3.2. Если литургический год представляет собой, как мы видели, нечто вроде мемориала деяниям Господа, выстроенного в соответствии с календарем, то чтение священного Писания является наиболее примечательным модусом, в котором каждый день и, в пределе, каждый час оказываются поставленными в отношение анамнезиса с тем или иным событием священной истории. Однако в соответствии с глубинной интенцией, определяющей христианскую литургию, чтение не ограничивается тем, что припоминает или отмечает прошедшие события, – оно делает «слово Господа» неким образом присутствующим, как если бы оно заново произносилось в этот момент живым божественным голосом. Cum sacrae scripturae in Ecclesia leguntur
, – сообщает Missale romanum, – Deus ipse ad populum suum loquitur et Christus, praesens in verbo suo, Evangelium annuntiat143. Анамнез, содержащийся в lectio, «представляет» в этимологическом смысле слова, то есть перформативным образом делает настоящей реальность читаемого.Этот перформативный характер
литургического чтения со всей ясностью выражен у Николая Кавасилы в его «Толковании божественной литургии». В читаемых или распеваемых словах, пишет он, «мы видим (horōmen) изображенного Христа и его дела и страдания ради нас; ибо в псалмопениях и в чтениях, как и во всех других действиях священника во время всего таинства, обозначается (sēmainetai) вся экономия Спасителя» (Cabasilas, p. 60). И если «вся мистагогия в целом является как единая икона единого тела, которой является жизнь Спасителя», песни и чтения означают и «доводят до [наших] глаз (yp’opsin agousa)» различные моменты экономии Христа (ibid., p. 62). Особая действенность lectio совпадает с ее двойным действием, которое заключается в том, чтобы в одно и то же время «освящать (hagiazein) верующих и означать экономию… Ибо, говоря вообще, божественными писаниями и боговдохновенными речениями являясь, эти песни и чтения освящают читающих и поющих, но, поскольку они были таким способом отобраны и упорядочены, они также имеют потенцию (dynamin) к другому и способны на обозначение (sēmasian) присутствия (parousias) и жизни Христа» (p. 132).То, что термин sēmasia
означает здесь нечто гораздо большее, чем просто «значение» в лингвистическом смысле, со всей ясностью показывает сам Кавасила, уточняющий, что чтения «показывают явление Господа tēn phanerosin tou Kyriou dēlousin» (p. 154 и 156). В соответствии с мессианической интенцией, имплицированной в словах Иисуса в эпизоде с чтением в назаретской синагоге, письмо исполняется в том, кто слушает чтение («сегодня исполнилось (pēplerōtai) писание сие в вашем слышании»). Именно по причине этой особой перформативной действенности слов в lectio они и могут, как это уже произошло в синагоге, получать освященный статус и представать в каноне мессы как oblatio rationabilis и logikē thysia, то есть словесная жертва.

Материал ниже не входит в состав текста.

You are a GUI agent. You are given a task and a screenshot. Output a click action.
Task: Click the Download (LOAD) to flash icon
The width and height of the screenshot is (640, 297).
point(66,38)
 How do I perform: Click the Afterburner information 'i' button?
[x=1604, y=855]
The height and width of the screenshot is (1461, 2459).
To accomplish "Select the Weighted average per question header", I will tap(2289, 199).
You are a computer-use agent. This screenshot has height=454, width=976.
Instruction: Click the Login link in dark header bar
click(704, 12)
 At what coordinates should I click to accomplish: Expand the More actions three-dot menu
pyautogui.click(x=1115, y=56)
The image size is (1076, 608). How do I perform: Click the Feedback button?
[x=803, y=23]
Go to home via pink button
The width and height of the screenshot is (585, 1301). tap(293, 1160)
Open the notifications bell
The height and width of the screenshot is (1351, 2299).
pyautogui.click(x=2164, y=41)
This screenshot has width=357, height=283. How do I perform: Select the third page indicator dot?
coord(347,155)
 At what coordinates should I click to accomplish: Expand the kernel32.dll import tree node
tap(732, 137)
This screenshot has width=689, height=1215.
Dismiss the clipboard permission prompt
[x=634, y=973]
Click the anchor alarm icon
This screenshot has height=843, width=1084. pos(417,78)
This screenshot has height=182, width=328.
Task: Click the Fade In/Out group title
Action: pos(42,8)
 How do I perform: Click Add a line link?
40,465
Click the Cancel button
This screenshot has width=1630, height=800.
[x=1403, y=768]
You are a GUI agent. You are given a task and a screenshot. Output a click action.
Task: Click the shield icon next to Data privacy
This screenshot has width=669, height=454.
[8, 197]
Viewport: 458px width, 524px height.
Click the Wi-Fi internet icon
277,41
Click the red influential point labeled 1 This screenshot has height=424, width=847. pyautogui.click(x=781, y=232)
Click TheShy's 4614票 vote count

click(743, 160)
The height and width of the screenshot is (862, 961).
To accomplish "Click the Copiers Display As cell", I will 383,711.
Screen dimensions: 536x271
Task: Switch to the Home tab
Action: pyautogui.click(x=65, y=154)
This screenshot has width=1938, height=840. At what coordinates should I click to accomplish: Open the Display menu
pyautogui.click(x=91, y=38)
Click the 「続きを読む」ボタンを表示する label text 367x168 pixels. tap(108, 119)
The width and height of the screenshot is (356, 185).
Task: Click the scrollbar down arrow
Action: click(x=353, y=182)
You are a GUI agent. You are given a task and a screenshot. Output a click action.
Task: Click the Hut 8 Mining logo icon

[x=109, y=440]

3.3. Если теперь мы вернемся к проблеме природы монашеских правил, то можем выдвинуть гипотезу, что «Правило Учителя», превращая правило в предмет lectio continua
, на самом деле решительно утверждает его литургический статус. Иными словами, текст правила – это такой текст, в котором не только письмо и чтение стремятся слиться воедино, но в котором письмо и жизнь [vita], бытие и проживание [vivere] так же становятся по-настоящему неразличимыми в форме всеохватной литургизации жизни и столь же всеохватного оживотворения литургии. Поэтому не имеет смысла изолировать в корпусе правила, как это делает Вогюэ, отдельный «литургический раздел», подчеркивая его объем и педантичность, «с которыми не смог бы сравниться ни один документ, предшествующий ordines romani» (Vogüé 2, I, p. 65). В правилах не может быть литургического раздела, поскольку, как мы видели, вся жизнь монаха превращена в богослужение и каждый аспект жизни в киновии артикулирован с той же скрупулезной тщательностью, что и предписания, касающиеся молитвы и чтения. Подобно тому, как meditatio делает lectio потенциально непрерывной, каждый жест монаха, любая самая непритязательная ручная деятельность, становятся духовной работой и приобретают литургический статус opus Dei. Именно в этой безостановочной литургии и заключается вызов и новизна монашества, которые Церковь не замедлит подхватить, стремясь ввести, пускай и в определенных рамках, также и в храмовый культ присущее монашеству тоталитарное требование.